I’m not sure what to make of the character as a whole yet. It’s not clear what Soldier Zero’s purpose is, only that the “suit” can be transferred from one person to another, as we saw once Stewart downloaded the powers from the alien(?). The origin story itself feels like a mixture of several comic book creations, some created by Lee himself, and some less so. The suit is comparable to the Iron Man costume, only it’s based on alien technology as opposed to human science. I’d say the suit is almost too reminiscent to that character, if not for slight modifications to the suit’s design. The origin story functions like any other, explaining first who the man is, and then telling us how he got his powers. It’s explained pretty quickly, but clear enough that I understand his motivations and who he is.
This two-part origin can accurately be described as part Daredevil, part Green Lantern. In Soldier Zero, Stewart has an accident, suffers a disability and then moves forward and lives with that condition.

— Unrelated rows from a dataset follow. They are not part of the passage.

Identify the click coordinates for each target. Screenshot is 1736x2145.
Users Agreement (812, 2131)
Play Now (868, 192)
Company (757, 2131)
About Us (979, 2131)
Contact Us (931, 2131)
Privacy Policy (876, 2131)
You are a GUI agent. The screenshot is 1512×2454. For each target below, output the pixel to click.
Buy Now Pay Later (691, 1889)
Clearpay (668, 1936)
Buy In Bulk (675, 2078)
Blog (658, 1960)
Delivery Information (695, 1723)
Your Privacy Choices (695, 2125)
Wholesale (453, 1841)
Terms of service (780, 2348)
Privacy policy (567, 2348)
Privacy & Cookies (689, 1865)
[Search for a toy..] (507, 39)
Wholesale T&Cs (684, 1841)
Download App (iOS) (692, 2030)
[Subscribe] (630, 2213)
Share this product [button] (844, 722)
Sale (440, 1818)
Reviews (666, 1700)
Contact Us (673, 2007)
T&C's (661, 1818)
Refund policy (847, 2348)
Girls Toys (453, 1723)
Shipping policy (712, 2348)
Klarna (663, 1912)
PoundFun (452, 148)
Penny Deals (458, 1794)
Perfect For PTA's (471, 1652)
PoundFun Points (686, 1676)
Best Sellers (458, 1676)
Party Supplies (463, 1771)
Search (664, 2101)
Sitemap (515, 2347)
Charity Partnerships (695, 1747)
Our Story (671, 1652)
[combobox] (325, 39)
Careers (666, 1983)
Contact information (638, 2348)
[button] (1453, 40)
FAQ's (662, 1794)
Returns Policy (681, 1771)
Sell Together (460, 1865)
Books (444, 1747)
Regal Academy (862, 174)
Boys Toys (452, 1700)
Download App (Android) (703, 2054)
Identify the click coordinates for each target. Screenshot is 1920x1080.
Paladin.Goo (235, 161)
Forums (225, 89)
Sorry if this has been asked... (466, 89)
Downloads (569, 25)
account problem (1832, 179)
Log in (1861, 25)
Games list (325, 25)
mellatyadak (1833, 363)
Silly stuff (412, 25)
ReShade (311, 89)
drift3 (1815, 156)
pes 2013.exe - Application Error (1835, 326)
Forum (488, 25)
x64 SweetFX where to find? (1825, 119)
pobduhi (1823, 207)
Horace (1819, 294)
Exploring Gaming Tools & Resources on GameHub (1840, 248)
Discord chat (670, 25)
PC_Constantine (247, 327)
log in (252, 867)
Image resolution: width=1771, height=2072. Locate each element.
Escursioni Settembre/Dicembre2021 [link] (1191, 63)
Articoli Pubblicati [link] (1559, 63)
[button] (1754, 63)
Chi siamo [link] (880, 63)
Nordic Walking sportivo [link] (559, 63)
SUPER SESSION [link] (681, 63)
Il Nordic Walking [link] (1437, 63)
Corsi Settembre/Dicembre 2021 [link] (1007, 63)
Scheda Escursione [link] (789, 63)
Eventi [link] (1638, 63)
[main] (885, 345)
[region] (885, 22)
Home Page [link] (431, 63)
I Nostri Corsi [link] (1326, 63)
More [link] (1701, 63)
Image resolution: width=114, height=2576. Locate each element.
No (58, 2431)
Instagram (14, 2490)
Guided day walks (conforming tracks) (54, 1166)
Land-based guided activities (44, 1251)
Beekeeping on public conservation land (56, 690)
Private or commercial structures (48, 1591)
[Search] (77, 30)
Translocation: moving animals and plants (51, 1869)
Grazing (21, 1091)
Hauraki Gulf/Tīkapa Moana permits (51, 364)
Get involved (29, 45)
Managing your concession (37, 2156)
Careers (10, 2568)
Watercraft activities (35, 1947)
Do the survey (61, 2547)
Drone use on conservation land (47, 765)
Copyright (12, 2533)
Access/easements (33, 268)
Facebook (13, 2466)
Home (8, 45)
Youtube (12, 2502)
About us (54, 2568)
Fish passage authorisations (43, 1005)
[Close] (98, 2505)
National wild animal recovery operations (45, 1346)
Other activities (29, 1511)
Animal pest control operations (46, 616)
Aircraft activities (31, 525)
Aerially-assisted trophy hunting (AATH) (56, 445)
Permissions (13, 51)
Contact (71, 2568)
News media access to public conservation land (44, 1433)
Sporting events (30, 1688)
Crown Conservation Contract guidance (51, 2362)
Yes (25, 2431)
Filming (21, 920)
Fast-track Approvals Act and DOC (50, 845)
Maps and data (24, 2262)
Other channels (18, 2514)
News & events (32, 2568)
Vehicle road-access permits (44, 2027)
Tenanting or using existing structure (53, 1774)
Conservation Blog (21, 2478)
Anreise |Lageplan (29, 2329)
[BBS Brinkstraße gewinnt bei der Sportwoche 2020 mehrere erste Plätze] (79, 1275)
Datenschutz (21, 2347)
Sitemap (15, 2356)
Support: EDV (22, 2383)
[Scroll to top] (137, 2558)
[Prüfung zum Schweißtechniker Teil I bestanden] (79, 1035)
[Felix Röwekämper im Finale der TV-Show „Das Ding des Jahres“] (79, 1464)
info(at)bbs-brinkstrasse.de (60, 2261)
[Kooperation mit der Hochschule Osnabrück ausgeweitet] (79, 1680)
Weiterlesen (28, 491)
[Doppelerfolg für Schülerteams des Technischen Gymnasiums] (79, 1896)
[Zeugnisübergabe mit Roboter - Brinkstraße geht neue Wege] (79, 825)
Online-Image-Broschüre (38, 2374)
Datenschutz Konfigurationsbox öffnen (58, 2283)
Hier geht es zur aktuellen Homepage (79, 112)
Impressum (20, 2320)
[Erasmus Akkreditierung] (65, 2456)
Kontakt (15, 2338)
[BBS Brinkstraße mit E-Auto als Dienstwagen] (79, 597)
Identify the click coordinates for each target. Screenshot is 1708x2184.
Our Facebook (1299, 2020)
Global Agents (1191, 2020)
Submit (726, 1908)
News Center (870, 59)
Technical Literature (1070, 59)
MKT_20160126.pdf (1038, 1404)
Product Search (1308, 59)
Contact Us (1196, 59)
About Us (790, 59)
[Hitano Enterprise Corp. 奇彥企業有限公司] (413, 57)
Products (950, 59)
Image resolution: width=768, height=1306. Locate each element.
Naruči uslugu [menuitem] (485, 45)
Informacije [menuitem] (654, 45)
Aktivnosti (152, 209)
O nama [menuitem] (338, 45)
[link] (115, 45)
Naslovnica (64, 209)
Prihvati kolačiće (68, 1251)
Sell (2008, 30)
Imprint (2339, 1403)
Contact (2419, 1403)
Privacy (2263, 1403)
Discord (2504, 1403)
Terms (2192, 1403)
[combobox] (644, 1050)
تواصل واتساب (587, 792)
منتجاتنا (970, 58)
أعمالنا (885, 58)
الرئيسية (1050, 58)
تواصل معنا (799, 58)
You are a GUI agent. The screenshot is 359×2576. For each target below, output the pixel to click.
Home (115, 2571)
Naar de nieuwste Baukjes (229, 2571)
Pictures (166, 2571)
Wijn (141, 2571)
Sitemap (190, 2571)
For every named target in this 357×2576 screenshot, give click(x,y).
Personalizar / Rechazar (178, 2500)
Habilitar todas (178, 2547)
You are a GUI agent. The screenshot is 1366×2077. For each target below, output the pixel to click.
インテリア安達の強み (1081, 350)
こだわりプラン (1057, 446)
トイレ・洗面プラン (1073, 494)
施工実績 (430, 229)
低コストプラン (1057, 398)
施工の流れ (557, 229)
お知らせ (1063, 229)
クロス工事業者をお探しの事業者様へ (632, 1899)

Like Matt Murdock, he doesn’t let that stop him from leading a regular life-like anyone else. Where his powers are concerned, an alien crash lands on earth near him, and then has their powers downloaded to Stewart. I’m a little concerned about the similarities to those origins, feeling those are the striking similarities Soldier Zero will have to contend with and continuously be compared to. Because of that, I think the book is going to have a hard time standing up on its own merits. How well this book does in the long-term will depend on how the supporting cast develops around Stewart and what kind of issues the book tackles ranging from social to political, and what it does to differentiate itself. There is potential here, but it’s hard to say at this point.
This was a good first entry. It wasn’t mind blowing by any means, but was quite solid in how the story was told, how the characterizations developed, and offered glimpses into potential stories. The first of Stan Lee’s latest creations appears to have some potential, and this wasn’t even the one I was most interested in. It may have lacked 1960s styled Batman pows, booms, and biffs, but it looks promising.